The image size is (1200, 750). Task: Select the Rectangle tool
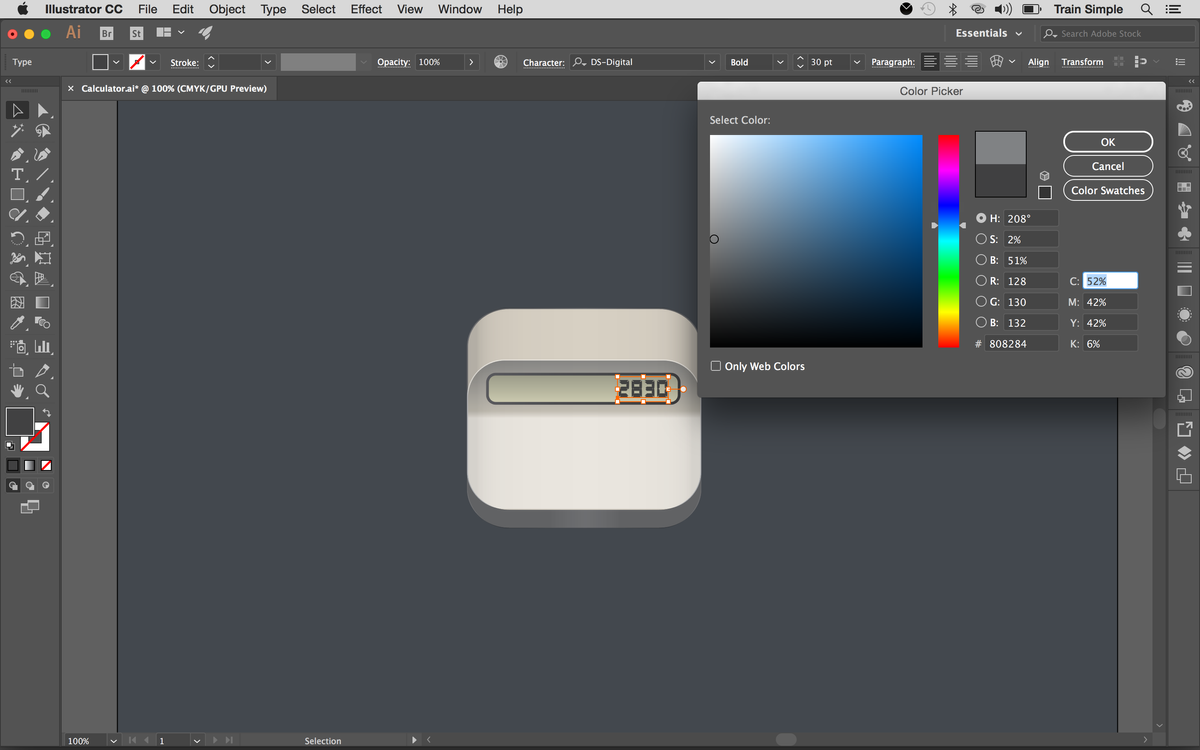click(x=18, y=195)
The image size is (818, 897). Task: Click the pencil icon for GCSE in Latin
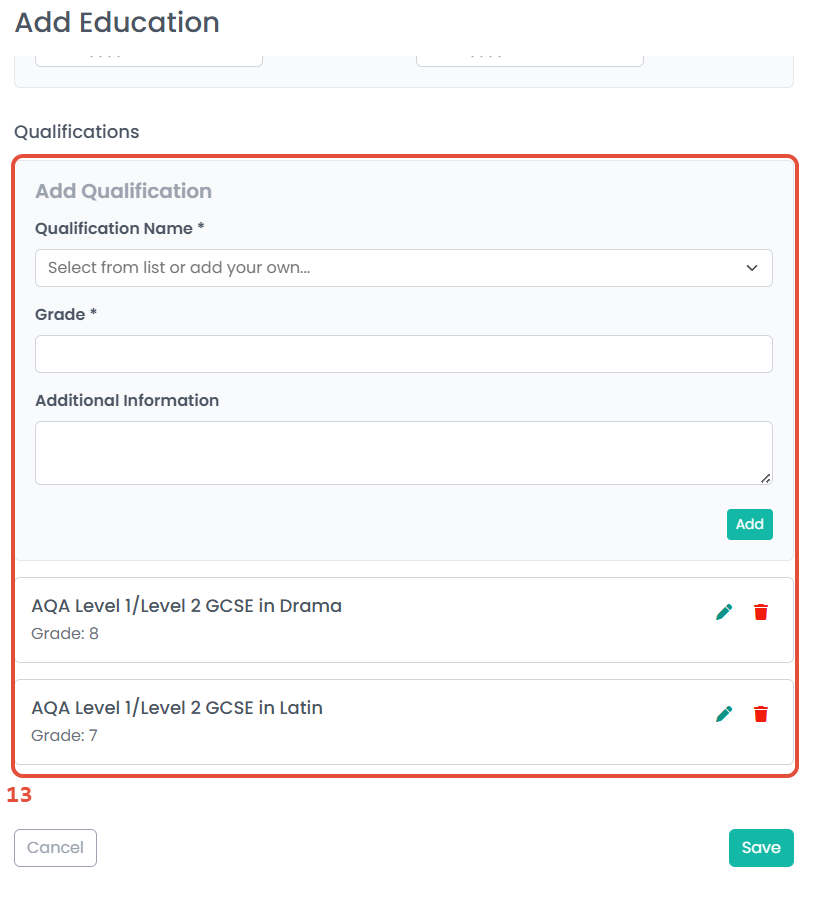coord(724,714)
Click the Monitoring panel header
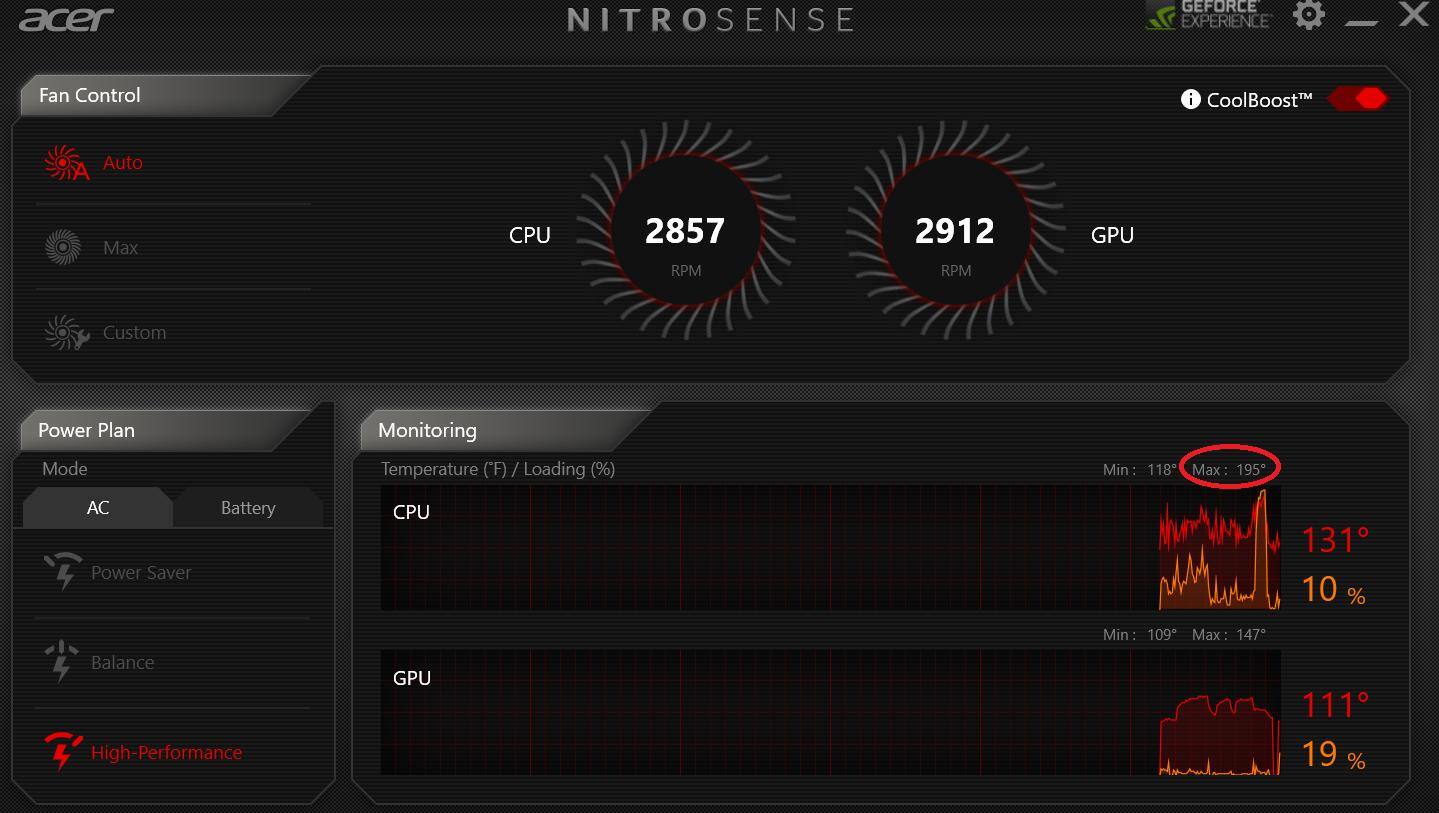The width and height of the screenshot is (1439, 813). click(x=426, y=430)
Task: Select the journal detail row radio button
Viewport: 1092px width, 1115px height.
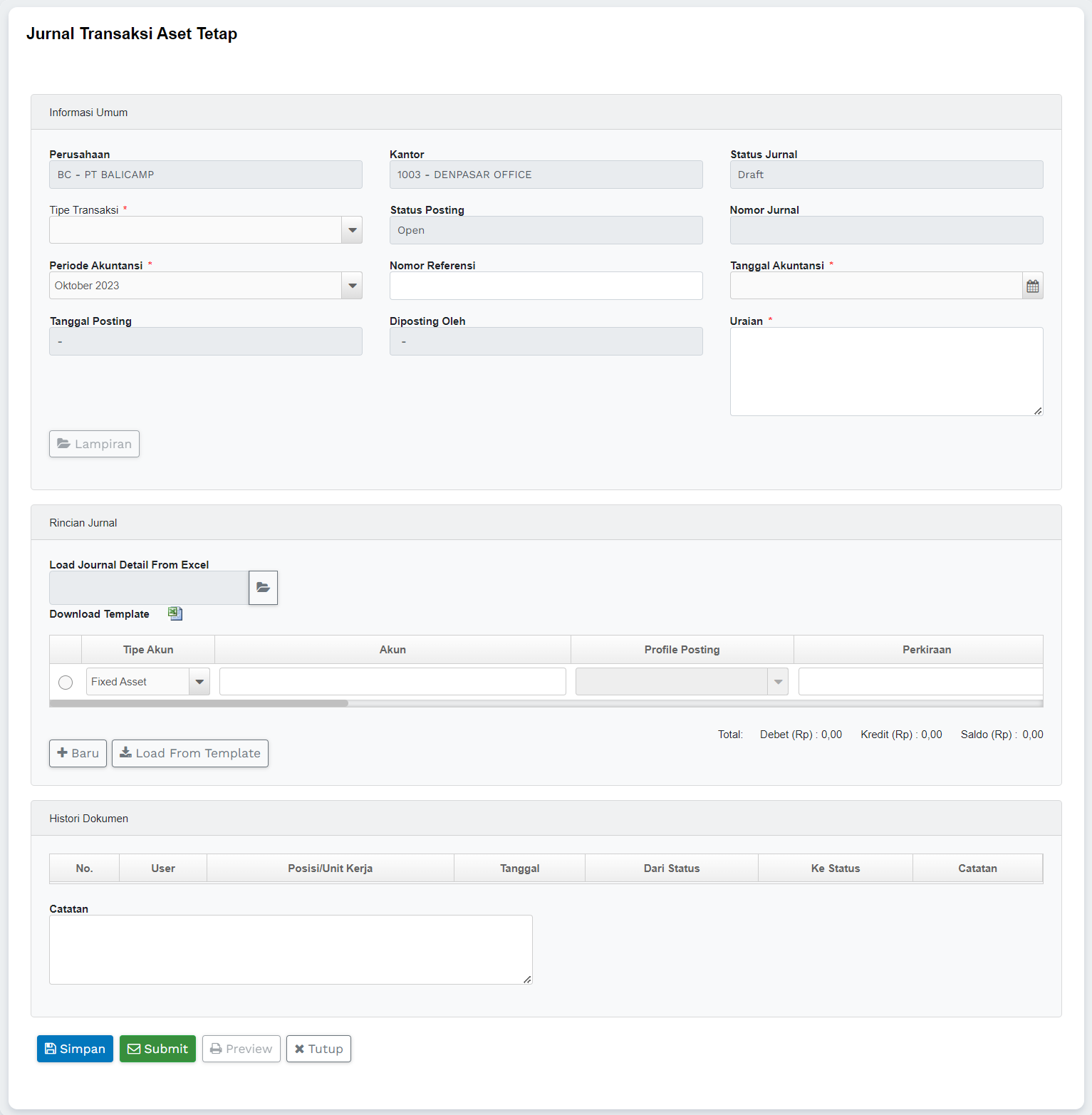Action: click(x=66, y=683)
_____
Instructions to follow: With images excluded, write the records above out again exactly.

Written response:
The image size is (1200, 750). Task: Select the Rectangle tool
click(x=18, y=195)
The image size is (818, 897). Task: Click the pencil icon for GCSE in Latin
coord(724,714)
Click the Monitoring panel header
The width and height of the screenshot is (1439, 813). click(x=426, y=430)
Task: Select the journal detail row radio button
Viewport: 1092px width, 1115px height.
Action: click(x=66, y=683)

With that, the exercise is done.